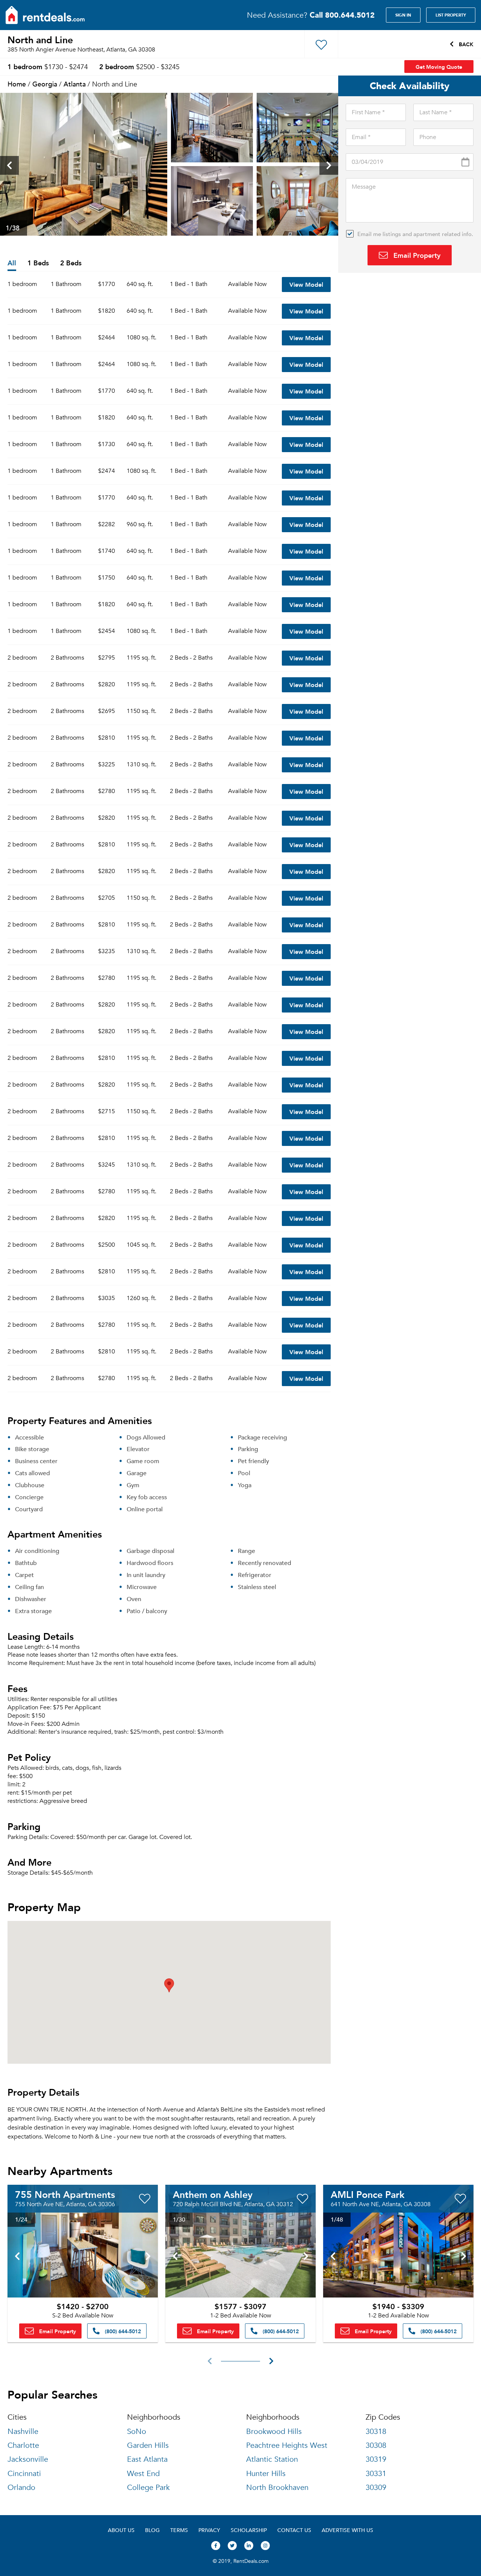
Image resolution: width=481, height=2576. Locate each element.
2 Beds (71, 263)
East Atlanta (147, 2459)
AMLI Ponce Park (367, 2194)
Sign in (403, 15)
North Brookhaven (277, 2487)
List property (451, 15)
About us (121, 2530)
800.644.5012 (342, 15)
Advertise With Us (347, 2530)
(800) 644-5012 (122, 2330)
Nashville (23, 2431)
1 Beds (38, 263)
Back (465, 44)
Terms (179, 2530)
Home (17, 83)
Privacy (209, 2530)
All (12, 263)
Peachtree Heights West (286, 2445)
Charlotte (23, 2445)
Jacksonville (28, 2459)
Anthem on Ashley (213, 2194)
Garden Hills (148, 2445)
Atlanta (75, 83)
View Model (306, 284)
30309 (376, 2487)
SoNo (136, 2431)
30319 (376, 2459)
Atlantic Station (272, 2459)
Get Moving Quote (439, 66)
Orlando (21, 2487)
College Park (148, 2487)
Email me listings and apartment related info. (415, 234)
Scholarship (249, 2530)
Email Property (416, 255)
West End (143, 2473)
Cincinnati (24, 2473)
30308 (376, 2445)
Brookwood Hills (274, 2431)
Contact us (294, 2530)
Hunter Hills (266, 2473)
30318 (376, 2431)
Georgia (44, 83)
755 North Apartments (65, 2194)
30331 (376, 2473)
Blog (152, 2530)
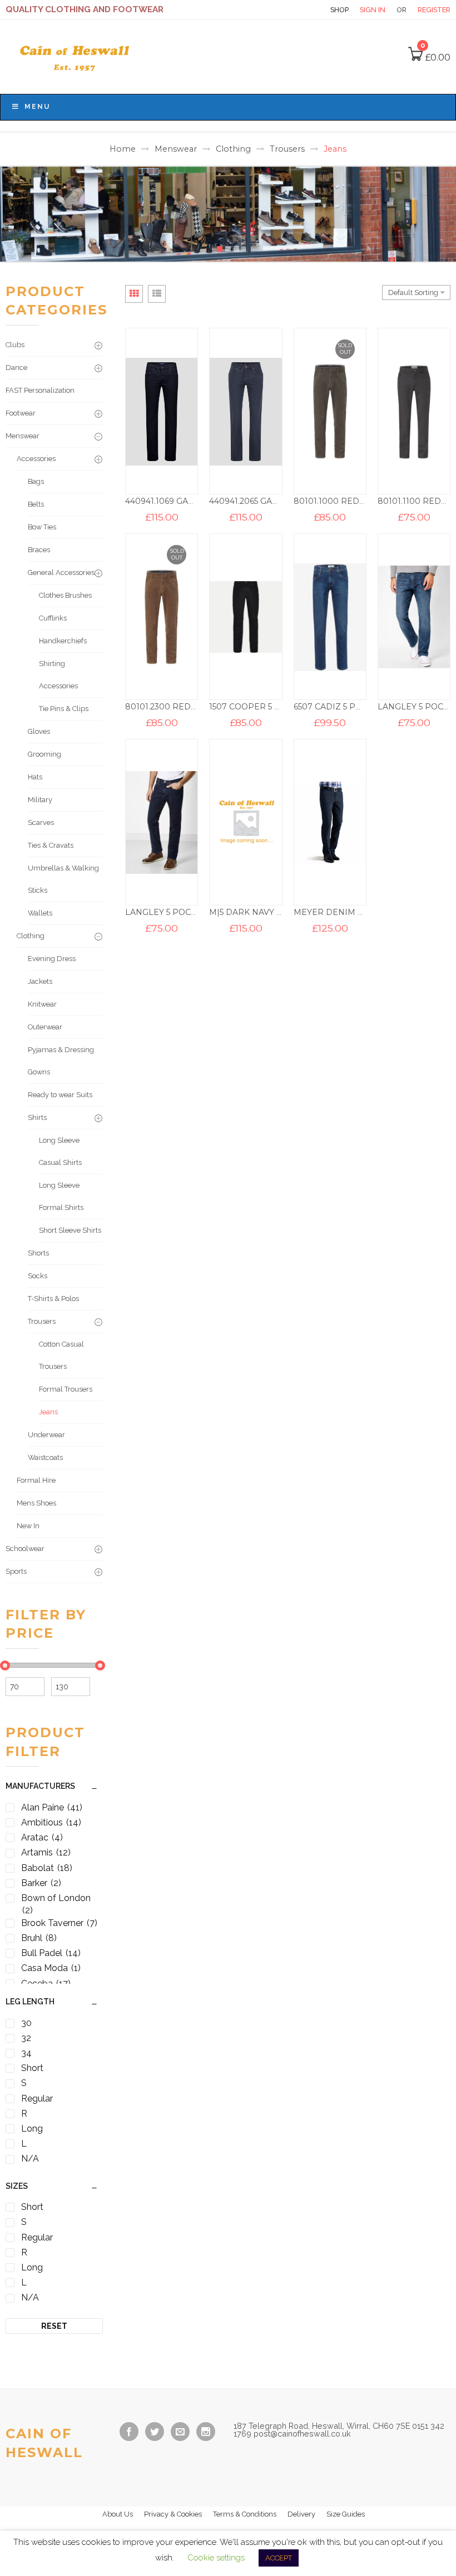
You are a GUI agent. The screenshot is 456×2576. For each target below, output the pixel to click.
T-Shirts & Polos (53, 1298)
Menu (37, 107)
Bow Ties (42, 527)
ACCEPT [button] (278, 2558)
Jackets (40, 981)
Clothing (233, 149)
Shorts (38, 1253)
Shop (339, 10)
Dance (16, 367)
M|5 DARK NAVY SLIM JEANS (267, 912)
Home (123, 149)
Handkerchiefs (63, 641)
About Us (117, 2514)
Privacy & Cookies (173, 2514)
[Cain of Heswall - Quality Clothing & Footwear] (76, 56)
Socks (37, 1276)
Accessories (36, 458)
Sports (16, 1571)
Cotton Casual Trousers (61, 1355)
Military (40, 800)
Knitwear (42, 1004)
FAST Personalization (40, 390)
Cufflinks (53, 618)
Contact (300, 10)
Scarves (41, 822)
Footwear (21, 413)
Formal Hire (36, 1480)
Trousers (287, 149)
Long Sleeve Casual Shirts (60, 1151)
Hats (35, 777)
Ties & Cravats (50, 845)
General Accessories (61, 572)
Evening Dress (52, 958)
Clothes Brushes (65, 595)
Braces (39, 550)
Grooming (44, 754)
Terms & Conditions (244, 2514)
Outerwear (45, 1027)
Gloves (39, 731)
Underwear (46, 1434)
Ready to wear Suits (60, 1095)
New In (28, 1526)
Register (434, 10)
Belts (36, 504)
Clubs (15, 345)
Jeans (48, 1412)
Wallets (40, 913)
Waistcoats (45, 1457)
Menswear (176, 149)
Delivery (301, 2514)
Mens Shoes (36, 1503)
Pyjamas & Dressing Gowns (61, 1061)
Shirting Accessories (58, 674)
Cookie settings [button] (216, 2558)
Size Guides (345, 2514)
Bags (36, 481)
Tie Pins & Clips (63, 708)
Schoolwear (25, 1548)
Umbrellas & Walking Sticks (63, 879)
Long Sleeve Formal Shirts (61, 1196)
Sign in (372, 10)
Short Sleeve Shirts (70, 1230)
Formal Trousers (65, 1389)
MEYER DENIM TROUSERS (348, 912)
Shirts (37, 1117)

__Work instructions__: Quote the records above exactly, from the first line through the line containing "Atlantic Station (272, 2459)", and leave out the pictures.

__Task answer__:
Image resolution: width=481, height=2576. Locate each element.
2 Beds (71, 263)
East Atlanta (147, 2459)
AMLI Ponce Park (367, 2194)
Sign in (403, 15)
North Brookhaven (277, 2487)
List property (451, 15)
About us (121, 2530)
800.644.5012 (342, 15)
Advertise With Us (347, 2530)
(800) 644-5012 (122, 2330)
Nashville (23, 2431)
1 Beds (38, 263)
Back (465, 44)
Terms (179, 2530)
Home (17, 83)
Privacy (209, 2530)
All (12, 263)
Peachtree Heights West (286, 2445)
Charlotte (23, 2445)
Jacksonville (28, 2459)
Anthem on Ashley (213, 2194)
Garden Hills (148, 2445)
Atlanta (75, 83)
View Model (306, 284)
30309 (376, 2487)
SoNo (136, 2431)
30319 (376, 2459)
Atlantic Station (272, 2459)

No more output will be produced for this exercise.